Rejecting the World Logistics Center would mean that, over time, Moreno Valley would lose industrial development to other Inland Empire cities, and in the process lose out on years of economic benefits, Benzeevi said.

“We’re the gateway to the United State’s, and one of the fastest growing economies the world,” Benzeevi argued during multiple public hearings. “Mostly because of where we’re located, this is an opportunity to do something historic. If not for us, for our children. We all want a better future for our children.”

Newman, who has spent nearly 30 years fighting the glut of warehouse-distribution centers in Riverside and San Bernardino counties, said she wasn’t persuaded by Benzeevi’s arguments, or by the supporters who argued for it during a special council meeting that took three nights to complete.

“I’ve been doing this a long time, and this is the worst environmental impact report I’ve ever seen,” Newman said. “They’ve done a very shoddy job with it. It ignores, or tries to minimize, how much impact it would have on the region. The part that deals with air quality is laughable.”

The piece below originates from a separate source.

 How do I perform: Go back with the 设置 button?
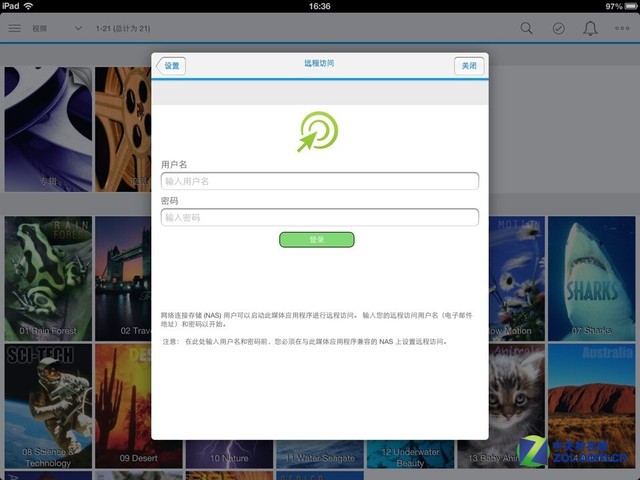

The report also focuses too much on Moreno Valley, and doesn’t adequately address the impact the World Logistics Center would have on nearby communities like Riverside and Mira Loma, Newman said.

“There are so many things wrong with it its hard to categorize them all,” Newman said. “It has content problems and it has procedural problems.”

By law, any lawsuit must be filed no later than one month after the council approved the project. The Center for Community Action, which plans to argue that the entire environmental impact report should be redone, will file its suit in Riverside Superior Court, Newman said.

The proposed site, south of the 60 Freeway between Redlands Boulevard and Gillman Springs Road, is a poor location for any industrial project, Newman said.

“It’s going to add thousands of truck trips a day on the 60 Freeway, but Caltrans says it doesn’t have the money to make the necessary improvements to handle the extra traffic,” Newman said. “It’s only going there because [Highland Fairview] happens to own that land.”

Highland Fairview officials could not be reached for comment.

The Sierra Club is opposed to the World Logistics Center primarily because part of the project will be next door to the San Jacinto Wildlife Preserve, said George Hague, conservation chairman of the environmental group’s Moreno Valley chapter.

“We’re working on a suit, but the problem is we only have 30 days to put it together,” Hague said. “At this point we’re making sure that everything [in the lawsuit] is being done correctly.”

Much of that lawsuit will be based on objections to the project raised by the California Air Resources Board and the South Coast Air Quality Management District, both of which found problems with the environmental impact report, Hague said.

If the Sierra Club has its way the World Logistics Center will never happen, although that may no longer be a realistic goal now that the project has been approved twice by the city, Hague admitted.

“Ideally, we would stop it,” said Hague, a Moreno Valley resident for 40 years. “If we can’t stop it, we can at least force them to make it better. But our goal is to stop it, because this project will be a nuisance that no one should have to suffer.

“The city council is supposed to protect the health and safety of the citizenry, but that’s not what it’s doing in this case.”

Probably the best opponents of the World Logistics Center can hope for now is to force changes that would make it more environmentally acceptable, Moreno Valley resident Tom Thornsley said.

“What’s wrong with the environmental impact report has to be corrected,” said Thornsley, who spoke in opposition to the project at both the city council and planning commission hearings. “Our problem is that Iddo has done a great public relations job getting people behind this thing. We couldn’t come up with the money to match him.”

Opponents could also get a referendum on the local ballot, but that idea has generated little enthusiasm.

“We would have to gather around 9,000 or 10,000 signatures,” Thornsley said. “That would be a lot of work, and we wouldn’t have much time.”